Vanyi's cheeks were burning. No doubt they blazed scarlet. It was all the color they ever had. Corpse-woman, people called her here, because she was as white as new milk, and they were all black or brown or ruddy bronze. Even the Asanians were, at worst, old ivory.
But Estarion loved her pallor; loved to cup his dark hand over her white breast, and marvel at the play of blue veins under the skin.
"Yes, he fancies that he loves you," the empress went on, gentle and cruel. "He knows he cannot marry you. You are a commoner, and an Islander at that."
"You tell me nothing I haven't long known," Vanyi said. "Why didn't you stop me when I first set eyes on him? I might have gone away then. I was appalled at myself: that I had such thoughts, and he so high."
"I trusted in your good sense," the empress said. Vanyi stared. The empress smiled. "You know what you are, and what you are not. You will not be empress: you are too thoroughly unsuitable. But you give yourself no airs; you claim no advantage, though he would give you the moons if you asked for them. You bear him no child, nor shall, while the bonds of the Journey seal your womb. And," she said, "you are very good for him."
Vanyi had nothing to say. The words had drained out of her.
"Remember," the empress said, "how his father died. How he had taken his son with him into Asanion after too long a sojourn in the east, for the heir to the throne must know all of the empire he would rule; and how, when he came to the city of kings, to Kundri'j Asan, his death was waiting for him. No clean death in battle, but poison in a cup, and malice wound about it, and sorcery sealed within it."

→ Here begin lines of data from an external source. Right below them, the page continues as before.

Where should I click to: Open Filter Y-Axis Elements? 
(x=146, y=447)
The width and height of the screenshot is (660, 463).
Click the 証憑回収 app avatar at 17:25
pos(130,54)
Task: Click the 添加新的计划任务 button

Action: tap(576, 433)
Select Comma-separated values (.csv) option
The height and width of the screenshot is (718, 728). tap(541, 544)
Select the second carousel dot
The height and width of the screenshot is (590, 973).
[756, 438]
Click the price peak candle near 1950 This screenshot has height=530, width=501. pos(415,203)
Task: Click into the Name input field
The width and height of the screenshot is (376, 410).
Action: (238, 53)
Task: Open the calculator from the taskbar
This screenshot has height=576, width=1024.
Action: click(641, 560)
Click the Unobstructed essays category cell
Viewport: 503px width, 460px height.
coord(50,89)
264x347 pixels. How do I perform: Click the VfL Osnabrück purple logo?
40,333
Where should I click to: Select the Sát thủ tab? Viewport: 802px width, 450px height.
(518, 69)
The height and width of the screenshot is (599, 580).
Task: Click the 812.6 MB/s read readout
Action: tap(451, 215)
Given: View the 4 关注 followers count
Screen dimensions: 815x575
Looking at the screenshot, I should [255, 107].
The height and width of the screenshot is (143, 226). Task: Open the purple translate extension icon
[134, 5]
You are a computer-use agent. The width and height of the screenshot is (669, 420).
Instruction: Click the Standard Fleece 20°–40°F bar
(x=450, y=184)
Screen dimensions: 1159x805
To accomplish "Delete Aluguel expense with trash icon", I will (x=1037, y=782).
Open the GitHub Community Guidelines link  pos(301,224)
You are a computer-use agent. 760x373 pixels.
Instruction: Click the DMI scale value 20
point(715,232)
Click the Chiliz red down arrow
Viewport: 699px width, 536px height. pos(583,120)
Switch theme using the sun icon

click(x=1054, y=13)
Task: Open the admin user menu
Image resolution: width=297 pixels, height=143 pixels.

Vanyi knew. Estarion never spoke of it, but others did, round about; and she was a mage of the temple in his city. His father had died as he watched. He had known the poison for what it was. He found the mage who had wrought the poison, and mustered all his power of heart and soul and mind, and made of it a weapon, and killed the man who had killed his father. He lost his power for that, and nearly his mind.
He was twelve years old. A child, but never a child after.
His power had come back, but slowly, and never in the measure that it had had. Of memory he had nothing, save that sometimes he dreamed, and woke screaming. And he would not go to Asanion, or speak of it save as he must, or grant more than cold courtesy to its people who came to pay him homage.
"Before you came," his mother said, "we had begun to fear for him. He had seemed to be recovered from the black days, in mind if not in magery; and then once more, as he became a man, the darkness closed in. Never a night passed but that he dreamed, and dreamed ill. He strove to hide it, to wall it with such power as was left to him. But we knew. We were in great dread for his sanity."
"He is perfectly sane," said Vanyi, more stiffly than she liked.
"He is," said the empress, unruffled. "We owe you a debt for that."
"But not enough to give us leave to marry."
"His empress must be bred to it," said the daughter of a mountain chieftain.
"And I was bred to the nets and the boats and the fish." Vanyi considered rage, but found it insufficient. "What, when he takes his proper bride, and I take my leave? What if the dreams come back? What will you do then?"
"We shall settle that when we come to it," the empress said. "No law forbids him a concubine, or a lover of choice apart from the woman who shares his throne."
"His empress might have something to say of that," said Vanyi.
"She may," the empress said. "She may not." She bent her head. It was almost a bow. "For this day and for the days until he takes his bride, you have my blessing. Prosper well, priestess of the Sun, Guardian of the Gates. Cherish my son."
"Always," said Vanyi. That much at least she could promise.